● **TEXTO DE ORIGEM**:
□ □ □ □ □ □ □

O certo é que os eleitores não deram um novo mandato a Netanyahu – a votação no Likud diminuiu, e o bloco que liderava encolheu. Se Netanyahu conseguir fazer uma coligação, deverá à custa de muitas concessões. “Em suma, os resultados mostram que há suficientes israelitas indiferentes à perspectiva da vida política sem Netanyahu”, escreveu David Horowitz no jornal Times of Israel

A Lista [Árabe] Unida foi o terceiro partido mais votado. Uma das armas de Netanyahu na campanha foi a agitação do medo dos cidadãos árabes de Israel: que estavam a votar em massa, o que iria prejudicar a direita. Esta agitação parece ter funcionado ao contrário e o partido árabe teve 13 deputados segundo os resultados parciais (faltam os votos À distância, de diplomatas, soldados e doentes hospitalizados, que por vezes alteram os resultados em um ou dois deputados).

Segue-se o partido de Avigdor Lieberman, Yisrael Beitenu (Israel Nossa Casa, direita radical nacionalista), que apesar de ter apenas 9 deputados poderá ser essencial para desbloquear o nó e assegurar um Governo. Em teoria, Lieberman pode juntar-se a Netanyahu ou a Gantz, mas repetiu o que disse na campanha: que vai pressionar para um governo de unidade nacional com o Likud, o Azul e Branco, e o seu próprio partido.

Lieberman apresentou-se como o representante do secularismo contra um Estado com muitas restrições religiosas e onde os religiosos têm benesses, incluindo não terem de fazer o serviço militar obrigatório – algo essencial para um país como Israel que tem acordos de paz apenas com dois vizinhos. Após a votação de Abril, Lieberman recusou-se a integrar de novo uma coligação com o Likud e os partidos ultra-ortodoxos porque estes querem manter a excepção.

□ □ □ □ □ □ □

● **MATERIAL DE ORIGEM**:
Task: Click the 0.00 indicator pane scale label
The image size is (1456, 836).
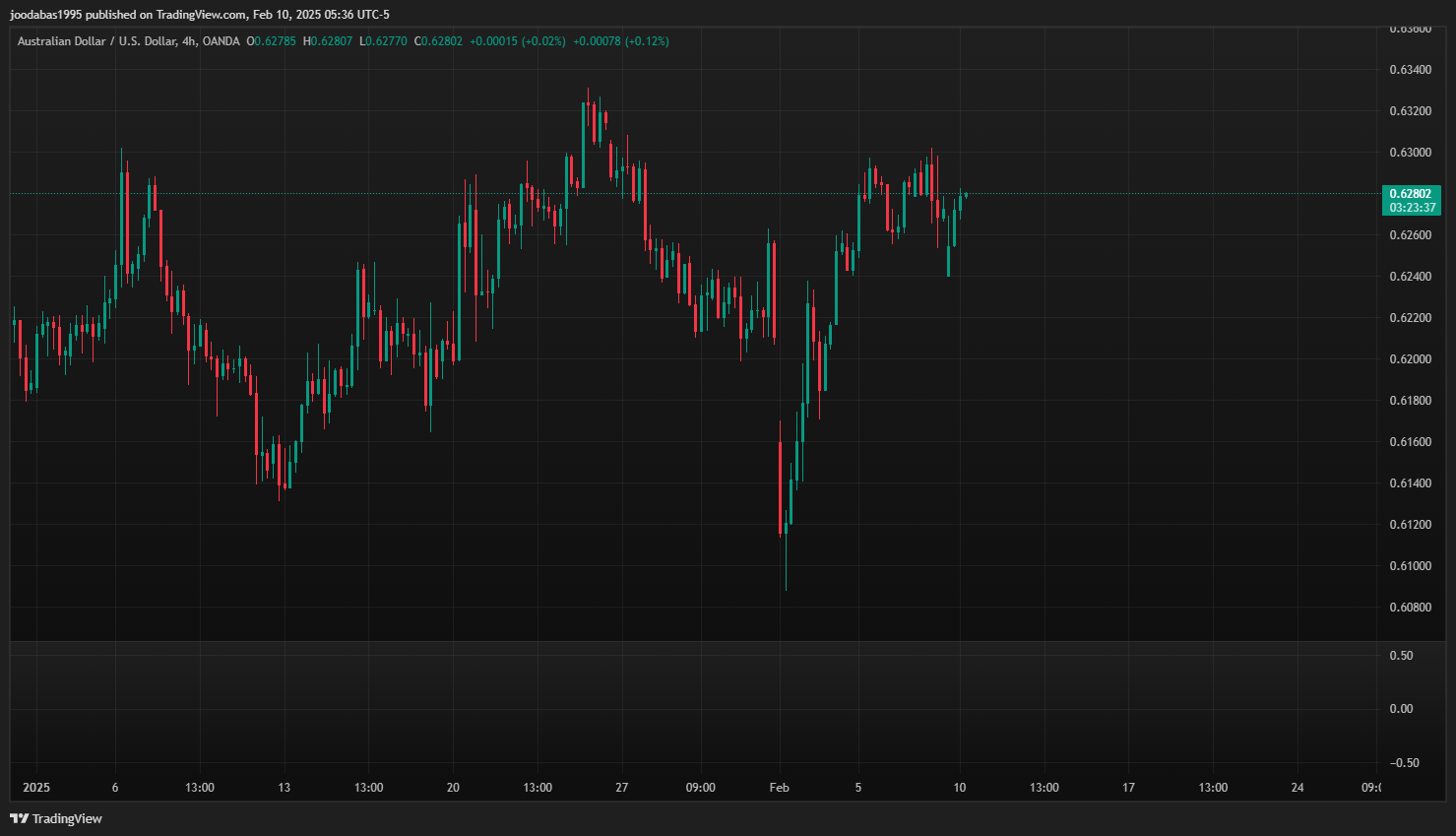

□ □ □ □ □ □ □

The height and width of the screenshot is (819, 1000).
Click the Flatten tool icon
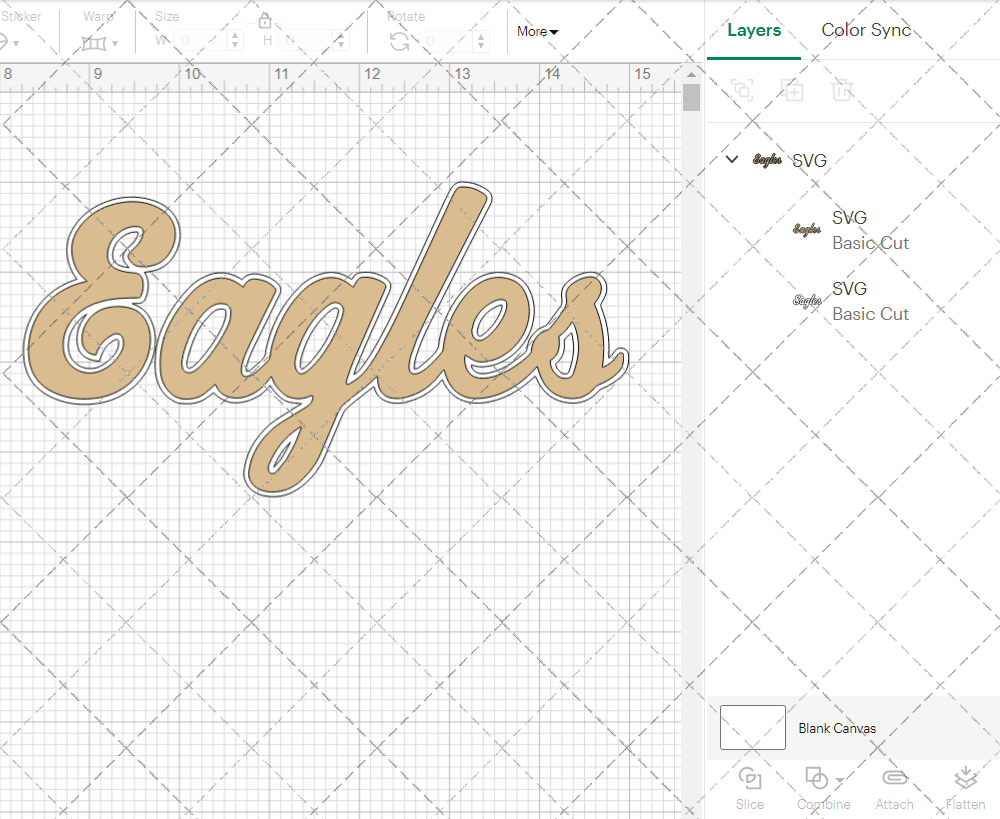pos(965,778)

□ □ □ □ □ □ □

● **INSTRUÇÕES DA TAREFA**: Transcreva do texto sobre as eleições em Israel o trecho entre "A Lista [Árabe]" e "ou dois deputados).", incluindo ambos.

● **RESULTADO DO EXERCÍCIO**:
A Lista [Árabe] Unida foi o terceiro partido mais votado. Uma das armas de Netanyahu na campanha foi a agitação do medo dos cidadãos árabes de Israel: que estavam a votar em massa, o que iria prejudicar a direita. Esta agitação parece ter funcionado ao contrário e o partido árabe teve 13 deputados segundo os resultados parciais (faltam os votos À distância, de diplomatas, soldados e doentes hospitalizados, que por vezes alteram os resultados em um ou dois deputados).